§ Exercise material:

— START —

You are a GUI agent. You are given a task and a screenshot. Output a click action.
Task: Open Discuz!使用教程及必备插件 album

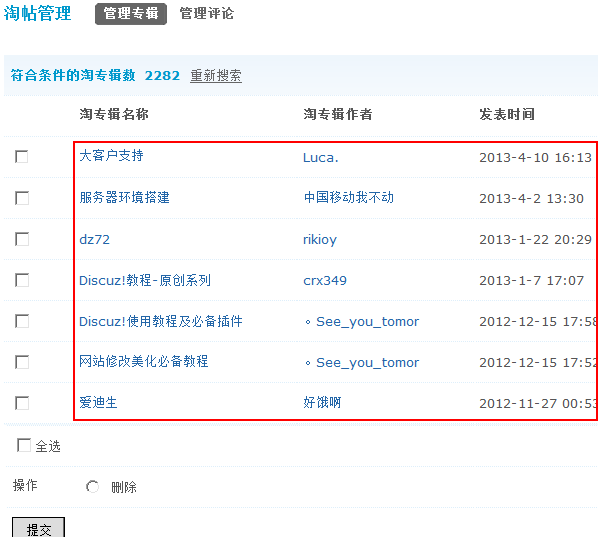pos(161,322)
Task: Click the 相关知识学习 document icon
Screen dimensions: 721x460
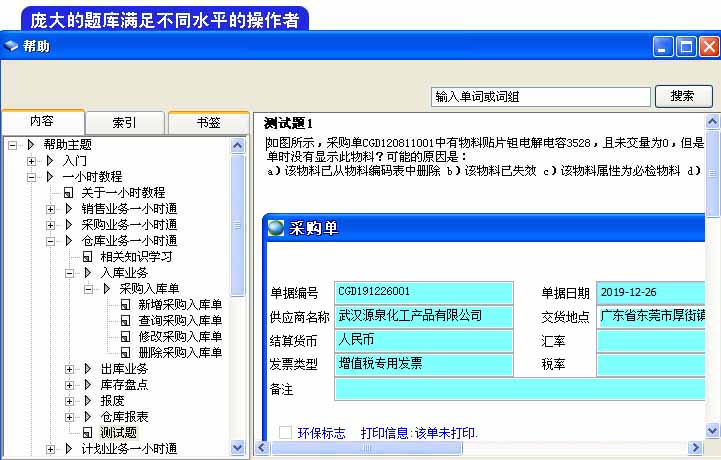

— END —
— START —

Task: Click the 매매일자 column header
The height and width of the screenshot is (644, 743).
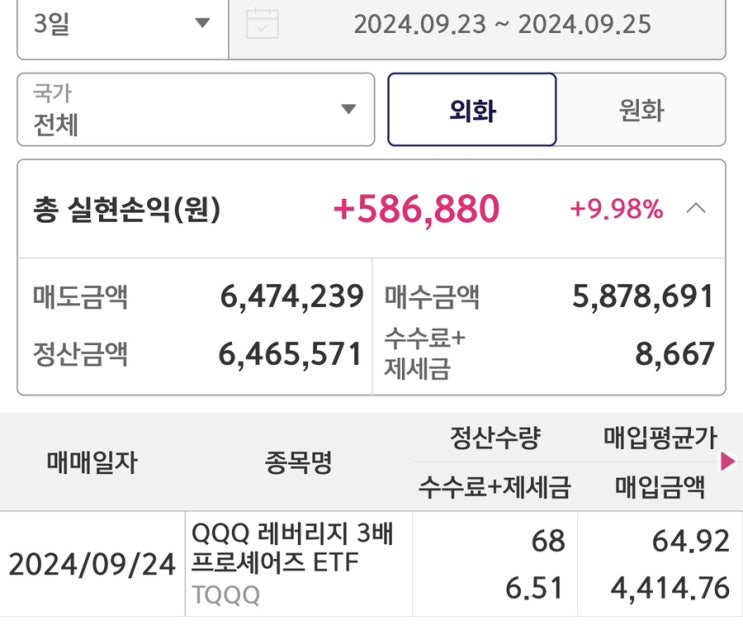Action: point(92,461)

— END —

Return the lines between the one containing "Task: Click the 매매일자 column header" and the one containing "Action: point(92,461)", inclusive, word for word. Leave the pictures out of your answer.

§ Reply:
Task: Click the 매매일자 column header
The height and width of the screenshot is (644, 743).
Action: point(92,461)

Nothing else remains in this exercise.